SK: With FRACTURE were you approached with Mychael together or was one of you hired first and then brought the other along? JD: We both knew the head of music at New Line – Paul Broucek – and we met him in London when we were working on a Terry Gilliam film called TIDELAND (2005). We had been in London recording it together at AIR Studios and he was in the same building working with Howard Shore on the end of A HISTORY OF VIOLENCE (2005). So that may have planted the first seeds. Paul was doing THE NATIVITY STORY (2006) when he originally started talking to Myke about FRACTURE and pretty quickly those conversations apparently became, “Well, it might be a great thing for the two of you.” I wasn’t privy to the conversations that happened during the NATIVITY sessions but Myke called me and said, “Hey. They want us to do this thing” and I said, “Great.”
SK: Economically speaking, is the director getting a two for one special? JD: He is and it’s really a pretty good deal. I mean, you’ve got two guys who are on the same page – and that’s important because otherwise it would really be a mess – but who are not exactly the same because if we were exactly the same there’d be no point. If we were too far apart that would be impossible. So there’s just enough in common…sort of like overlapping circles.

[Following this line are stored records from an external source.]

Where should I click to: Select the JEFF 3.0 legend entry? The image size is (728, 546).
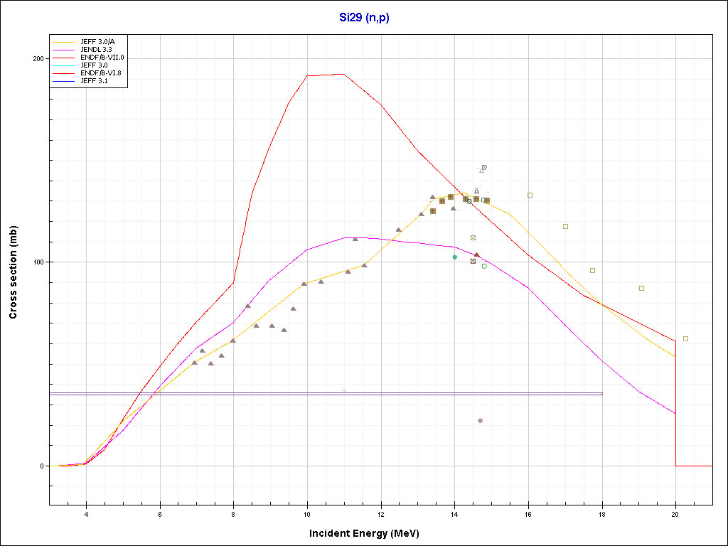pyautogui.click(x=93, y=65)
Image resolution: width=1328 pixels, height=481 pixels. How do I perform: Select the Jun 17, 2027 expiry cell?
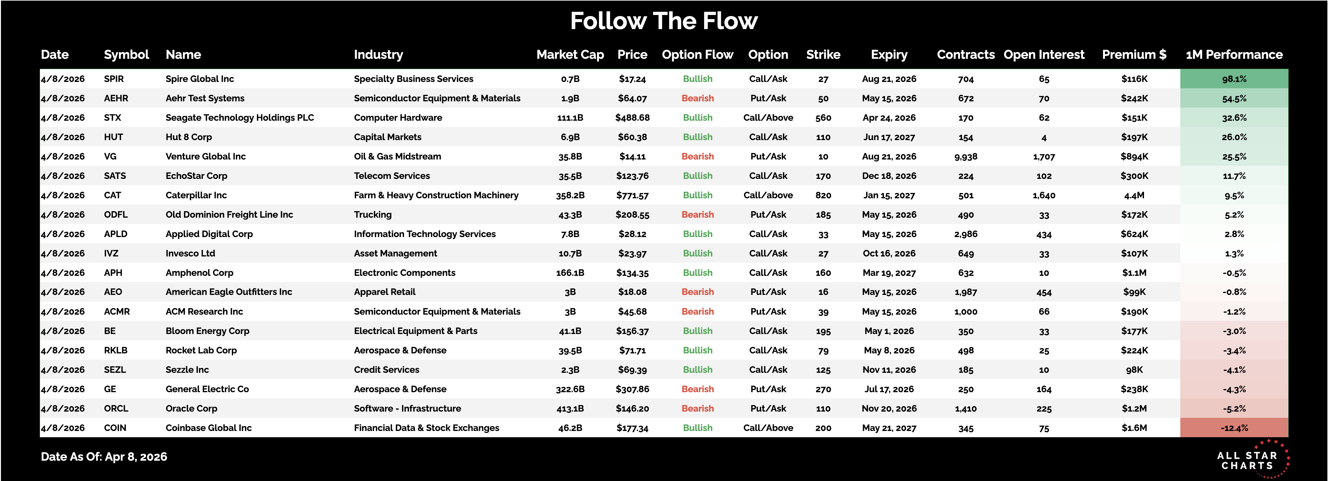pos(889,137)
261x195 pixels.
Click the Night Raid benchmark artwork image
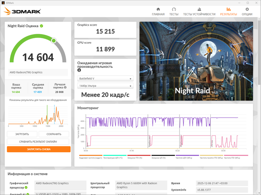(196, 61)
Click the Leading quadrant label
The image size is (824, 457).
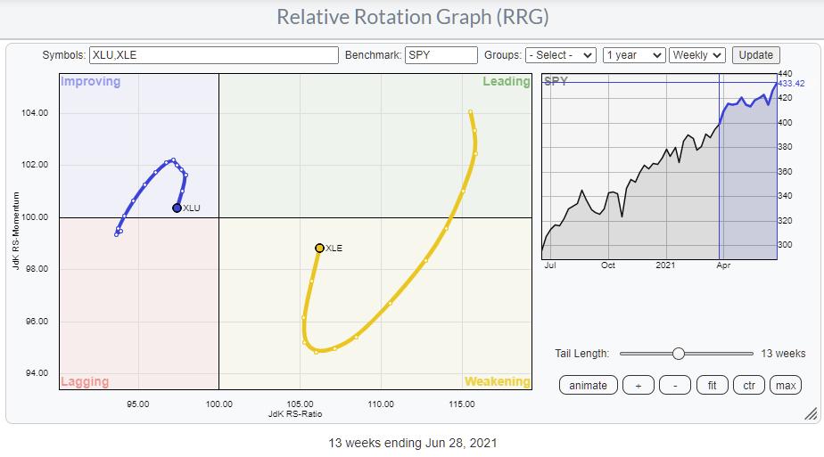[x=506, y=82]
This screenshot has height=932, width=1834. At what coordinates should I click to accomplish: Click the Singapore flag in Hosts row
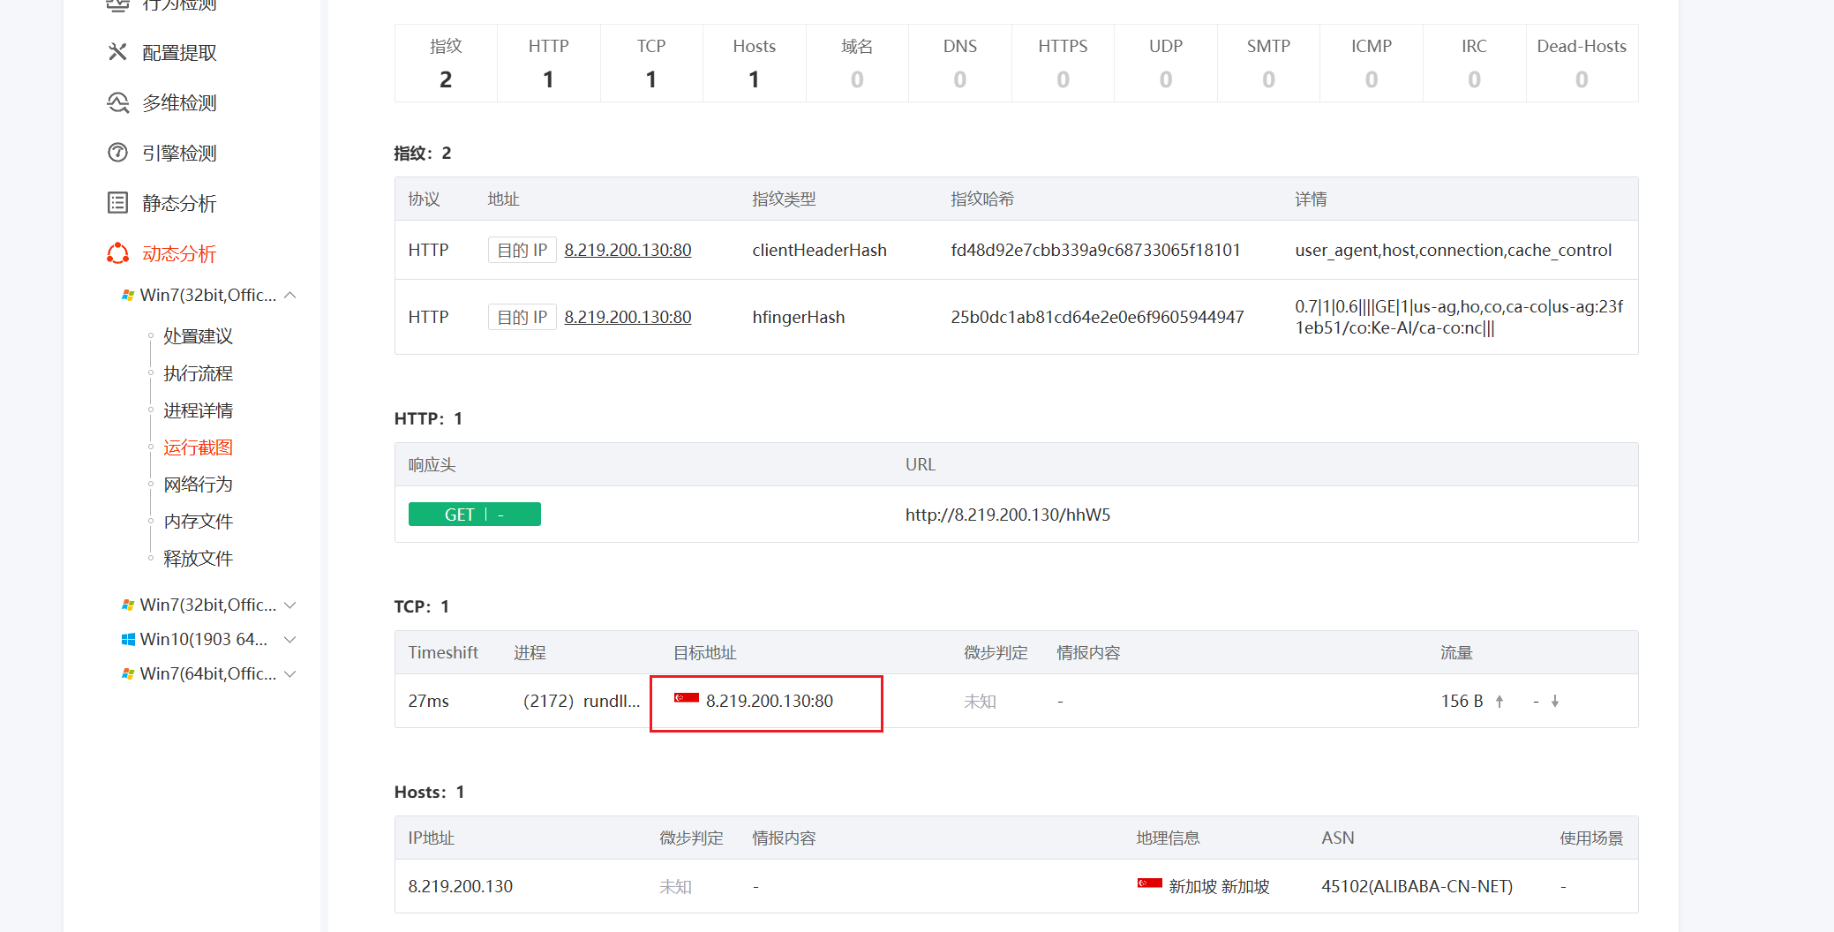[1149, 884]
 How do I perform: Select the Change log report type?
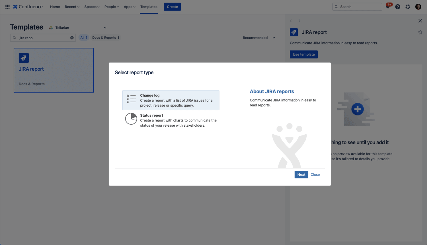pyautogui.click(x=171, y=100)
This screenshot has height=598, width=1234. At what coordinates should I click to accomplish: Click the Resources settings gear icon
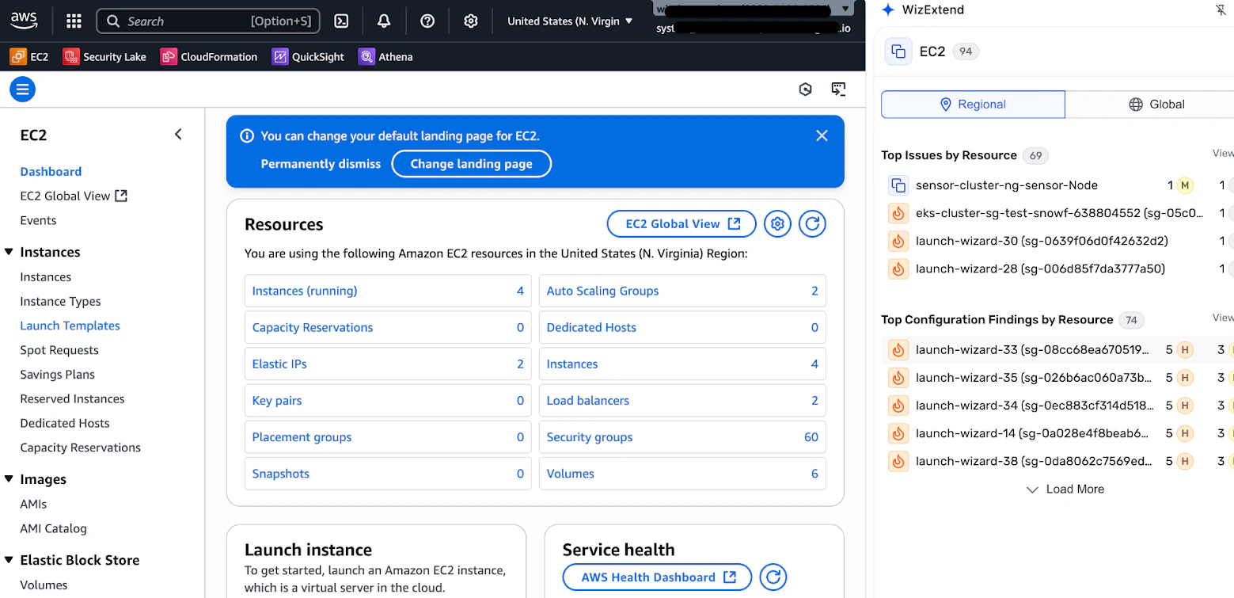[777, 224]
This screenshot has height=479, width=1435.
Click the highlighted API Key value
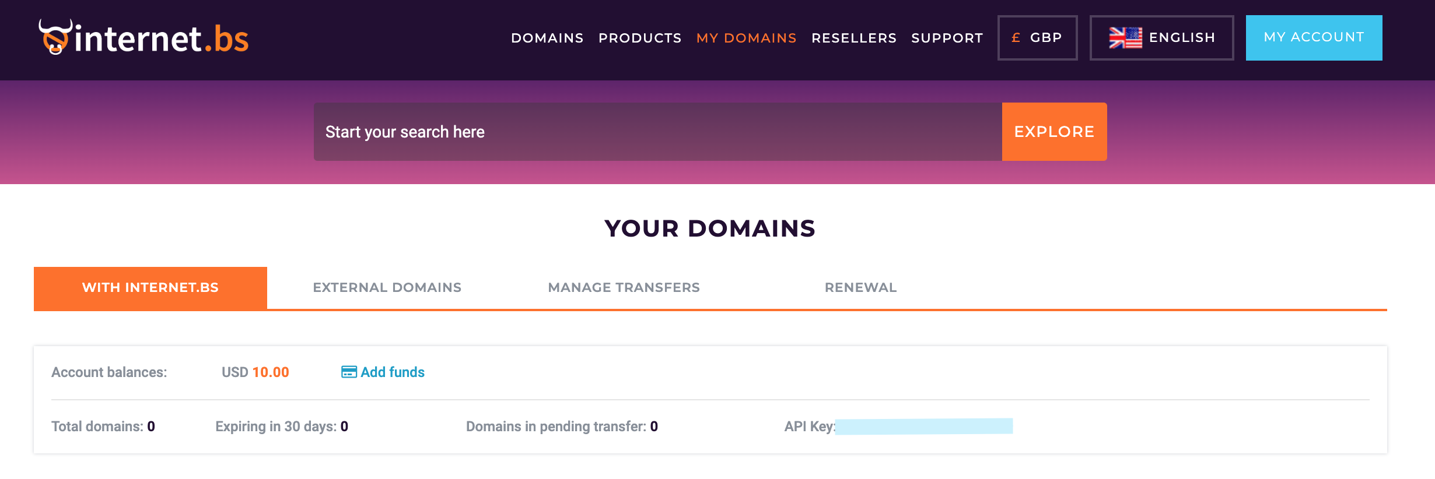point(923,427)
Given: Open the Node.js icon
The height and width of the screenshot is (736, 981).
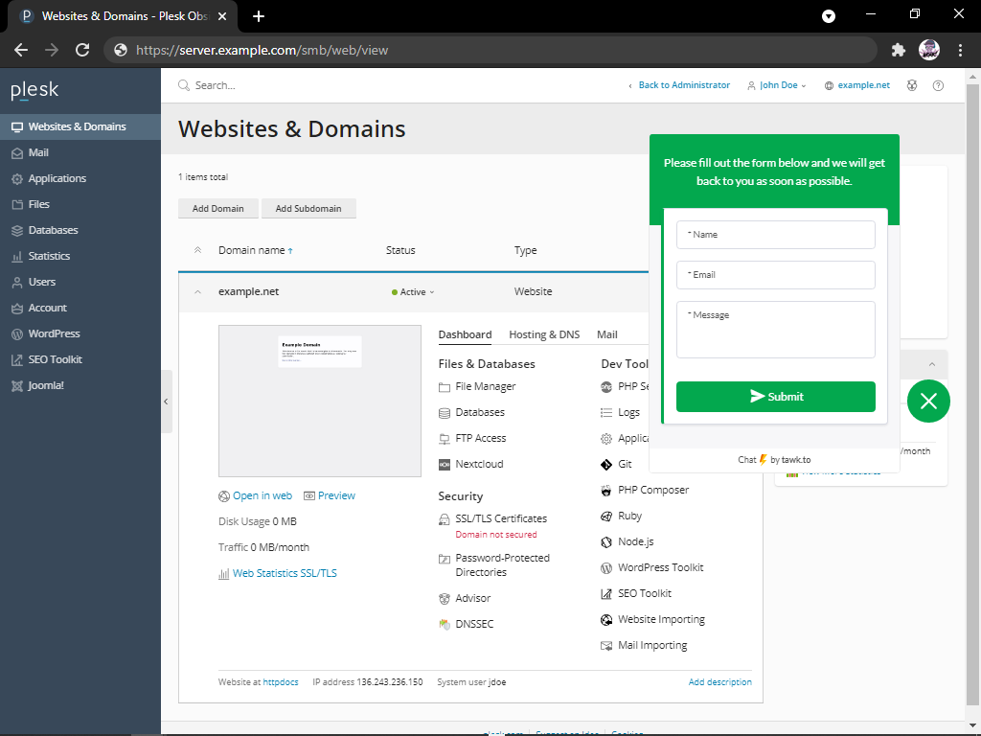Looking at the screenshot, I should (606, 542).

There are these outside areas where he’ll do something and I’ll think, “Ah, I wouldn’t have approached it that way” or I’ll do something and he’ll say “I would have never thought of doing it that way but it’s pretty interesting.” So you get these two guys focusing on your film from a director’s point of view. Film scoring is basically a sprint…it’s a race. There’s a set amount of time – which is never enough – so to have two people on it is a real bonus.
SK: That must be nice for the both you as well. You have each other to rely on during a very stressful process. JD: Yeah. There might be a little bit more sleep happening, although it doesn’t seem to be that way during the last month. One of the things that happens with writing is that ideas develop and the seeds germinate. It takes a little bit of time and a theme that you start on, say the first day of the month, will be better and more mature by the 21st of that month. The more time you can put into your ideas and get a little perspective on them, the better it will be. If you have someone else doing half the work or helping with all of the work, those ideas just seem to have longer in the incubator so to speak. I think that’s part of the reason why it’s a successful collaboration because each individual thing we come up with can simmer a bit longer and be thought about a little bit longer and pondered on a little bit longer because we have twice as many ideas.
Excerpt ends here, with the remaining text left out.